I thought if I just explained things more clearly, if I just followed up at the right intervals, I could nudge them into action.
A healthcare company extracted four months of expertise from me through this dance. They requested multiple technical demonstrations, demanded extensive documentation, and dangled the promise of an imminent contract.
Each week brought new questions. And no decisions. By the time they ghosted me completely, I had lost over 100 billable hours.
It wasn’t just lost revenue. It was the energy wasted on relationships built on organizational fiction. It was nights spent perfecting proposals for people who weren’t even listening.
Learning to walk away
My turning point came with a manufacturing company that approached change differently.
During a presentation, their CTO interrupted me mid-sentence — not to deflect, but to engage. She called in her entire technical team on the spot. They needed to hear this firsthand, she said, because work was starting next week.
That was the moment I stopped chasing potential clients and started filtering for committed ones.
Saying no to time-wasters felt counterintuitive at first. But every project I turned down made space for work that actually mattered.
My business thrived once I stopped accepting clients who just wanted the appearance of progress.
The power of pattern recognition
Now, working at a huge tech company, I see the same patterns emerge in new contexts. The indicators that once protected my consulting hours now help me navigate corporate initiatives and potential clients.

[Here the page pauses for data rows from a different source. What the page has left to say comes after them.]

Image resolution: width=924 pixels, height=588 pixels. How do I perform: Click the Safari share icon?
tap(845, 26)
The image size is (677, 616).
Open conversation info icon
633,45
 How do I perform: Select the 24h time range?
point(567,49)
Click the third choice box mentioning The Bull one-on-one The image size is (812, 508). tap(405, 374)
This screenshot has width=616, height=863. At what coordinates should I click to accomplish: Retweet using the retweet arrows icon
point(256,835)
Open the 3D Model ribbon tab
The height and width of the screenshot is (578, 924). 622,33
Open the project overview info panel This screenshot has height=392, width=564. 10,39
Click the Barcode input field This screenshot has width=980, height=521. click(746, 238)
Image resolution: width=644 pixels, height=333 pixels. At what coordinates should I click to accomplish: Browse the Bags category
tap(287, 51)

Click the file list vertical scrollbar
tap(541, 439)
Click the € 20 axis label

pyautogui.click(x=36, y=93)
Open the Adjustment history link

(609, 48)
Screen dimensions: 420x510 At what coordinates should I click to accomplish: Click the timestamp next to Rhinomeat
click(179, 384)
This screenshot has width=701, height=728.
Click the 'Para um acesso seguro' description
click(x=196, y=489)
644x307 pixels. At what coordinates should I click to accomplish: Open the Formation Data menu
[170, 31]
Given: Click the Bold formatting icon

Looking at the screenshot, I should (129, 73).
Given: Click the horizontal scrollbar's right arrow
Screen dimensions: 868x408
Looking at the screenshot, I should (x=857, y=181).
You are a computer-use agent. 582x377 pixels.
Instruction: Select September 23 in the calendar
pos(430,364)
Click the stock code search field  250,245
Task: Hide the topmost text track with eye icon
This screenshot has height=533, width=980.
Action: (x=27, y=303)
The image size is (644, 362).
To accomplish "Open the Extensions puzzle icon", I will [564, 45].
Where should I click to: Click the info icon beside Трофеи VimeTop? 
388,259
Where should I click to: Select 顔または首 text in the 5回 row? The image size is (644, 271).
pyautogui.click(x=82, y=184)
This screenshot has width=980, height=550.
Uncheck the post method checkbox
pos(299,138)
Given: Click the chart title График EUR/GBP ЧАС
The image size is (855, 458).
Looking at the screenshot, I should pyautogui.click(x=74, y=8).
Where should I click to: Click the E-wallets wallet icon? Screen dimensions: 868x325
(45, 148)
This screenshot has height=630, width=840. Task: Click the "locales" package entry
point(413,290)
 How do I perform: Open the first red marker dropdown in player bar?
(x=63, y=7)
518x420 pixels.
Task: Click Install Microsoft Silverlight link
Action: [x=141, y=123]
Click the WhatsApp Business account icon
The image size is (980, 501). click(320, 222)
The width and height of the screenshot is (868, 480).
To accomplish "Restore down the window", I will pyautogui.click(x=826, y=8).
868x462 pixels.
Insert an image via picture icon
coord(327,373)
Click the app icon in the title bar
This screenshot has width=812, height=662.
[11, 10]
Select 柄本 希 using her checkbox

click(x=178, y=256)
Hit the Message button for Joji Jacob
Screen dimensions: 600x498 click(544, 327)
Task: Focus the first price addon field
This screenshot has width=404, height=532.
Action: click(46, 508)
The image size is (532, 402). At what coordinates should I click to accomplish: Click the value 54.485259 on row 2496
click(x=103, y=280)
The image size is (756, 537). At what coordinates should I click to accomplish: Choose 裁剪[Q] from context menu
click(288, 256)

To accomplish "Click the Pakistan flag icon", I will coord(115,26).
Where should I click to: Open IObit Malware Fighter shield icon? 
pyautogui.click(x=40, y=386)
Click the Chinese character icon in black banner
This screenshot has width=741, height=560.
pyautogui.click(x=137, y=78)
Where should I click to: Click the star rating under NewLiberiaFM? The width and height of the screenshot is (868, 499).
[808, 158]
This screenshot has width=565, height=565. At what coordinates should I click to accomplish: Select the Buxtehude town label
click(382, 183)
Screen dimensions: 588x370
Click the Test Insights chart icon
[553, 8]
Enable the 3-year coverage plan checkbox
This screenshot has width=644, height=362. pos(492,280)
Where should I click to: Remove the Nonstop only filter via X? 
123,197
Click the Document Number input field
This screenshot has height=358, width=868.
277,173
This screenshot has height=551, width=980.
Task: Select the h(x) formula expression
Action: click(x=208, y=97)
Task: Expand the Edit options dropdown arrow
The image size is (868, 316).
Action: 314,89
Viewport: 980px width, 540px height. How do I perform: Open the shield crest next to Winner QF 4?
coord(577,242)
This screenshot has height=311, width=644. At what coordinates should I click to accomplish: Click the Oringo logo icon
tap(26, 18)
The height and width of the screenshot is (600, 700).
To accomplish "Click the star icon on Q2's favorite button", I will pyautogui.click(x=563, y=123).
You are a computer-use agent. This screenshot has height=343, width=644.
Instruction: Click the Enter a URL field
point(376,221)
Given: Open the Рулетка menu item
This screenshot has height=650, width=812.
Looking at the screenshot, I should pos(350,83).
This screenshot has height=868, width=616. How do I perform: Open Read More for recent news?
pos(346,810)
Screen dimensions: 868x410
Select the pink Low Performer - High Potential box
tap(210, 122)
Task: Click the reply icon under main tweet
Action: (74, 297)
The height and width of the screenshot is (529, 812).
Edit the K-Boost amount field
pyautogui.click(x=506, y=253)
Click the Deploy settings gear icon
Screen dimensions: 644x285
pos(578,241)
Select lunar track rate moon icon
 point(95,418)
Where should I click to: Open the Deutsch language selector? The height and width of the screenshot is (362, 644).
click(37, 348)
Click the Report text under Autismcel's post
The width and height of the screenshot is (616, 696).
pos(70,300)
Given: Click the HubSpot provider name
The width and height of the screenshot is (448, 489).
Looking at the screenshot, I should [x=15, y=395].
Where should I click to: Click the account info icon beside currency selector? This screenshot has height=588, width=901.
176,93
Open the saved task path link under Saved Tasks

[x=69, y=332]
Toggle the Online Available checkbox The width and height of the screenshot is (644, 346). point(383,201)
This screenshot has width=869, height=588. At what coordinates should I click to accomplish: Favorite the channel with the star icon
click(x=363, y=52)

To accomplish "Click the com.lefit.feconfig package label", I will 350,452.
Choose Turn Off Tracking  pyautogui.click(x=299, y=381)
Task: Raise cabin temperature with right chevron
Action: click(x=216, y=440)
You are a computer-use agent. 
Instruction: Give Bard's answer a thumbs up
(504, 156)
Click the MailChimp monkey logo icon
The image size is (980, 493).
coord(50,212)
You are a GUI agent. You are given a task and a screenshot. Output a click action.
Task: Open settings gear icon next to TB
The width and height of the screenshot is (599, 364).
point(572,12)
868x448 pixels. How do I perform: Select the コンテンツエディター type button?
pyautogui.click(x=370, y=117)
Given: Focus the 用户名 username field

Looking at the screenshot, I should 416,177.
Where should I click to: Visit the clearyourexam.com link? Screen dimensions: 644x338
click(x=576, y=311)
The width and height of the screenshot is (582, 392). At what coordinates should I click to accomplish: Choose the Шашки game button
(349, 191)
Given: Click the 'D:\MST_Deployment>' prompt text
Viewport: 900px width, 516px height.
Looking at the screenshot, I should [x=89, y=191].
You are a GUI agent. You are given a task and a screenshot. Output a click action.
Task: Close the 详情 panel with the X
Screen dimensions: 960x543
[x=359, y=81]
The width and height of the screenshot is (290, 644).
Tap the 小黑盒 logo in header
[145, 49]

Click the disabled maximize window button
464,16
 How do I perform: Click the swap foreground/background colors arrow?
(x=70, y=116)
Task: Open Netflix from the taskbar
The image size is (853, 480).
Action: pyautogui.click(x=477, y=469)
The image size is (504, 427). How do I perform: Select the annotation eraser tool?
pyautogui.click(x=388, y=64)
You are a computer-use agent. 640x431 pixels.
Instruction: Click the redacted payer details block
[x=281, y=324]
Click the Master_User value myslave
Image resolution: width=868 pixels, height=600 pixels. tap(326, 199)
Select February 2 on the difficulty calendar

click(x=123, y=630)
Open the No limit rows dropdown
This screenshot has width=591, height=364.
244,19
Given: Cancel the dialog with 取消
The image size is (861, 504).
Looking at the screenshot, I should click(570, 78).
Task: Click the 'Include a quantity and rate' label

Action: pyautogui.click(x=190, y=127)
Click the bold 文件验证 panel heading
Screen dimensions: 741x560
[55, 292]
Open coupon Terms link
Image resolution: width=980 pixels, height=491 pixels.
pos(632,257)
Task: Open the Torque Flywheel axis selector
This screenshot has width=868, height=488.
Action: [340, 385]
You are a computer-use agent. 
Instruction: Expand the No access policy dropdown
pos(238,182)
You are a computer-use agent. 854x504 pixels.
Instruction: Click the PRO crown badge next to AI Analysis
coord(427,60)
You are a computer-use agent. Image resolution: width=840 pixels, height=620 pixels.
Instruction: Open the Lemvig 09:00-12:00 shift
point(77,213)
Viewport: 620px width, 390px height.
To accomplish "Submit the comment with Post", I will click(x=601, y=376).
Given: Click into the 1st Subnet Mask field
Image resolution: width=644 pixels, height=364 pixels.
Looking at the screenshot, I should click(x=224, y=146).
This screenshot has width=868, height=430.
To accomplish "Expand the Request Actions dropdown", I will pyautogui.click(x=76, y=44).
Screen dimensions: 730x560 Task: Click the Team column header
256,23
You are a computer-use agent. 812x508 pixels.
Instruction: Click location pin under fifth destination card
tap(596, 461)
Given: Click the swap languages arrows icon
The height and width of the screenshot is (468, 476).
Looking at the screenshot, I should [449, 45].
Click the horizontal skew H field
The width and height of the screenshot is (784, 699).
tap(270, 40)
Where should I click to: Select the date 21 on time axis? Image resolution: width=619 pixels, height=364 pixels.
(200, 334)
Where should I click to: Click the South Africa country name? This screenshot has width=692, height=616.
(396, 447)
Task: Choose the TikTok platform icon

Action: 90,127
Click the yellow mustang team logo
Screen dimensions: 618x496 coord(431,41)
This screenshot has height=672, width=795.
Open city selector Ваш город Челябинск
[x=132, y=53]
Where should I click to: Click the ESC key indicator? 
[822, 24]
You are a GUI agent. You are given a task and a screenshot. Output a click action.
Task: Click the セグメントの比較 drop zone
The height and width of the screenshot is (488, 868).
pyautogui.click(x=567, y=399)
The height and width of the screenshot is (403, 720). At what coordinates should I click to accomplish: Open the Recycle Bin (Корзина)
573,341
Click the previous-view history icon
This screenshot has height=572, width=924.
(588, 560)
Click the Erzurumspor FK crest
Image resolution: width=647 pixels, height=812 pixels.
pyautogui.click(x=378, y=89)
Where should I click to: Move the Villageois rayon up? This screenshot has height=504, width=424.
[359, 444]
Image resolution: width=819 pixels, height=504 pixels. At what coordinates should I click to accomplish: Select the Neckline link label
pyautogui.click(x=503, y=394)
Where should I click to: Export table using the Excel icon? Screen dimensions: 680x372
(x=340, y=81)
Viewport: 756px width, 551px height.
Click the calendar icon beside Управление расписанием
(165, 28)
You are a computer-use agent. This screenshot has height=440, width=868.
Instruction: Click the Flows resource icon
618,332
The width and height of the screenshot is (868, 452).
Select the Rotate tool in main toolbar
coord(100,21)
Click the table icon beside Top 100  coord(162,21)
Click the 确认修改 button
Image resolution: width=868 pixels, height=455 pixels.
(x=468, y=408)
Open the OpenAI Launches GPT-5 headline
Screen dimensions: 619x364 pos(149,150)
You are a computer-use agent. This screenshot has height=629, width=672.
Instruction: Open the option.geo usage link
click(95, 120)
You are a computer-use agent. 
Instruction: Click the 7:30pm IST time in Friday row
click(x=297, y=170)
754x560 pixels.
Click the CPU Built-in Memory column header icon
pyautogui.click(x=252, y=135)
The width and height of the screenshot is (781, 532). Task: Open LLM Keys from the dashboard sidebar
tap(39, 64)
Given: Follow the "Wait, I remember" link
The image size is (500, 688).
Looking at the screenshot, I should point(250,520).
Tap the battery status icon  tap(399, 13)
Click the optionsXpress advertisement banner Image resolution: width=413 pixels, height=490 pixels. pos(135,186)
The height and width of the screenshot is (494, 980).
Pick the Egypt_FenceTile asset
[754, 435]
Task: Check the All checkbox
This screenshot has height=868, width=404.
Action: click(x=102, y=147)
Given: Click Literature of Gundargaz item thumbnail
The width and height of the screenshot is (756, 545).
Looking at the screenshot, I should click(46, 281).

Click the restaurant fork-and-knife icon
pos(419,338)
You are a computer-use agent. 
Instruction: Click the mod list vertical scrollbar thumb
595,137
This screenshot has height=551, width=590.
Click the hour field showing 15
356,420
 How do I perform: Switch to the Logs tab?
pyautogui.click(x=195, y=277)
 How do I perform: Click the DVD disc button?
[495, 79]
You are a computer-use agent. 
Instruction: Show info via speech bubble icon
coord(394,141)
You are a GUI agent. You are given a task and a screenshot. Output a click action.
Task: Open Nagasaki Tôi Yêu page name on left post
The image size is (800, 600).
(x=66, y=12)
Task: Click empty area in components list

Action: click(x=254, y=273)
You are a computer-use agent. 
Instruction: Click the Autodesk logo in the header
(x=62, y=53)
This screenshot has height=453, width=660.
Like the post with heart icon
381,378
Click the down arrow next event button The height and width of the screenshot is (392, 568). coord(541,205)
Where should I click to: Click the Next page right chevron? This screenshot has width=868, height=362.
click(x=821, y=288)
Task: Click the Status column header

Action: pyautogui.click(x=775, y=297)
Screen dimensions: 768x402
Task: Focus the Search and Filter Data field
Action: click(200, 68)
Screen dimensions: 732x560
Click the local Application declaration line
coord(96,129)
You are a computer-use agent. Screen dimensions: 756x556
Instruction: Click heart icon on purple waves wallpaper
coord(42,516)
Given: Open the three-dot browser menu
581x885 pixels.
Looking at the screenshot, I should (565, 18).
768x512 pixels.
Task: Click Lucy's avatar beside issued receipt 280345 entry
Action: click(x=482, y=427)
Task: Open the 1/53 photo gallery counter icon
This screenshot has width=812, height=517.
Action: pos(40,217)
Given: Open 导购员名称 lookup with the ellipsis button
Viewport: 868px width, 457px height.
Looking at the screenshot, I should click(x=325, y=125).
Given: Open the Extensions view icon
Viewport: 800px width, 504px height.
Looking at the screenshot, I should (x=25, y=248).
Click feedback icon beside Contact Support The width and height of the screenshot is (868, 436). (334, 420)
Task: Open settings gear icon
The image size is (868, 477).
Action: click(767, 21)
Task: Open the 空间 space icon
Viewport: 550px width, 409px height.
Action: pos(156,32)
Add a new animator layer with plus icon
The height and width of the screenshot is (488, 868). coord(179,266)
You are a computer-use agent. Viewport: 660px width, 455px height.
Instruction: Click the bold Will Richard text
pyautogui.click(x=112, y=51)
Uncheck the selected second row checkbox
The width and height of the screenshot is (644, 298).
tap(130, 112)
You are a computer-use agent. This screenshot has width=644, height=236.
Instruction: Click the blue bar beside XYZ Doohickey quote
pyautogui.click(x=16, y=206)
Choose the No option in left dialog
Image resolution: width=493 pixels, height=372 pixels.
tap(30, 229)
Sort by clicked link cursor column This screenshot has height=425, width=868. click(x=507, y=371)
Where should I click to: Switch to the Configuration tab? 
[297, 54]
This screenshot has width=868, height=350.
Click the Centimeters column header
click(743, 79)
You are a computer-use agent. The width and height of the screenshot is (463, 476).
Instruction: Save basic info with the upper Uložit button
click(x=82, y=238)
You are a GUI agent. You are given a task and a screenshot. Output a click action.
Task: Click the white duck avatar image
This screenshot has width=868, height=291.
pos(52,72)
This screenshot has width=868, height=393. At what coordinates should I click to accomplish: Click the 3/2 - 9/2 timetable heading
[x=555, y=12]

Some people want transformation. Others want to look like they’re considering it.
Knowing the difference doesn’t just protect my time — it protects the energy I need for meaningful work.
Organizations reveal their readiness for change in small, consistent ways. Those patterns tell a more honest story than any corporate mission statement.
And I’ve learned that the best use of my time isn’t convincing someone they’re ready. It’s finding the ones who already are.